Center for American Progress: Opportunity Costs Mounting for Inaction on CIR

There is broad agreement among academics and policy wonks – on both sides of the aisle – that comprehensive immigration reform (CIR) will produce a welter of economic benefits for the U.S. economy. Yet, in the months since June 2013, when the Senate passed its immigration reform bill (S. 744), the House of Representatives has largely sat on its hands, and House Speaker John Boehner continues to talk as if we should expect more of the same.

What happens if Congress continues to drag its feet on the issue, and CIR gets put off for another several months, even years? The Center for American Progress (CAP), a nonpartisan Washington think tank, seeks to keep the pressure on Congress by quantifying the mounting opportunity costs of its – read: the House of Representatives’ – failure to act on CIR. The CAP WebSite features a running total of these opportunity costs, growing ever larger, by the minute. The point: time is money, and further delay is very costly indeed.  [See The Cost of Inaction on Immigration Reform, Center for American Progress, 07.Nov.2013.]

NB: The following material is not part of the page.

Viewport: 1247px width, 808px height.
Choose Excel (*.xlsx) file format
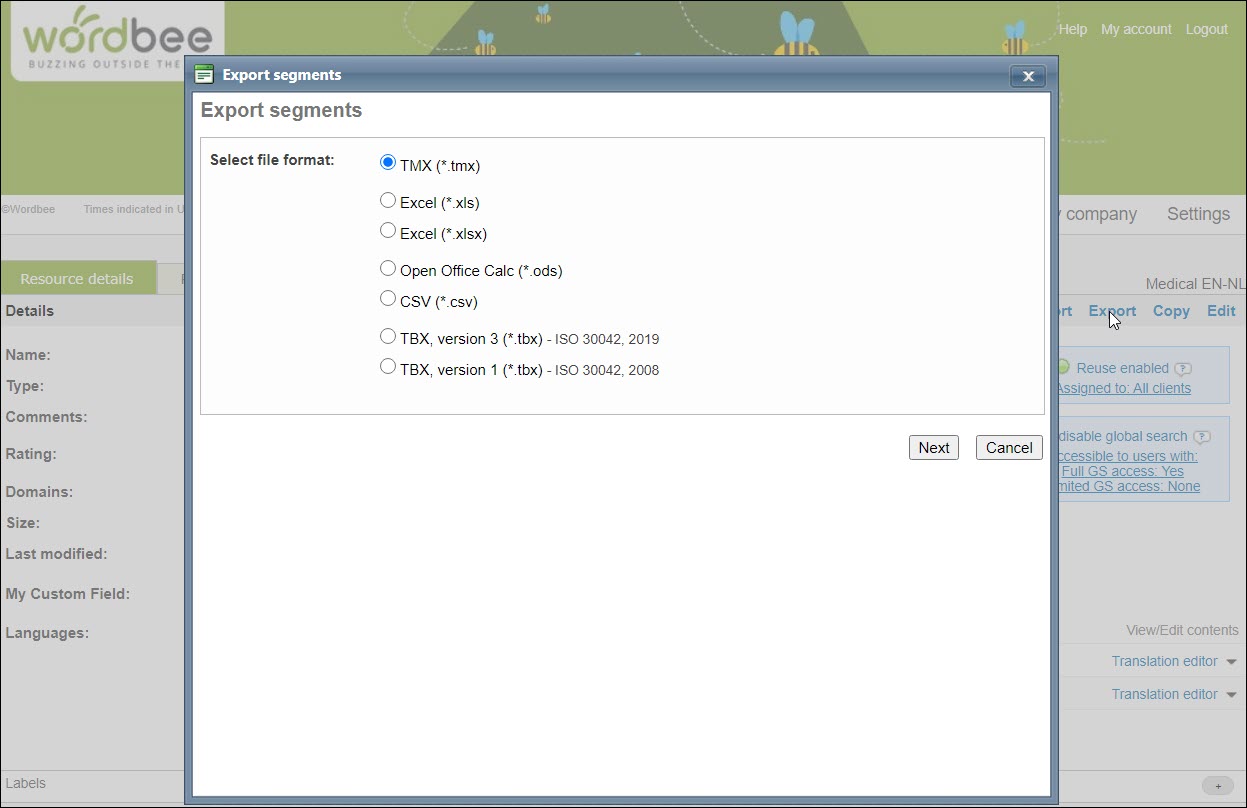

As CAP points out, we already have lost billions in additional tax revenues by failing to pass CIR, and moreover, “with each additional day that passes, another $37 million in revenue is lost.” As of March 19th – 264 days since the Senate passed its immigration reform bill – the lack of resolution on the issue has cost upwards of $9.78 billion, a total that continues to grow. The obvious question: how much more money do we need to leave on the table before Congress finally gets around to modernizing and streamlining our immigration system, as our country clearly needs? What, exactly, are we waiting for?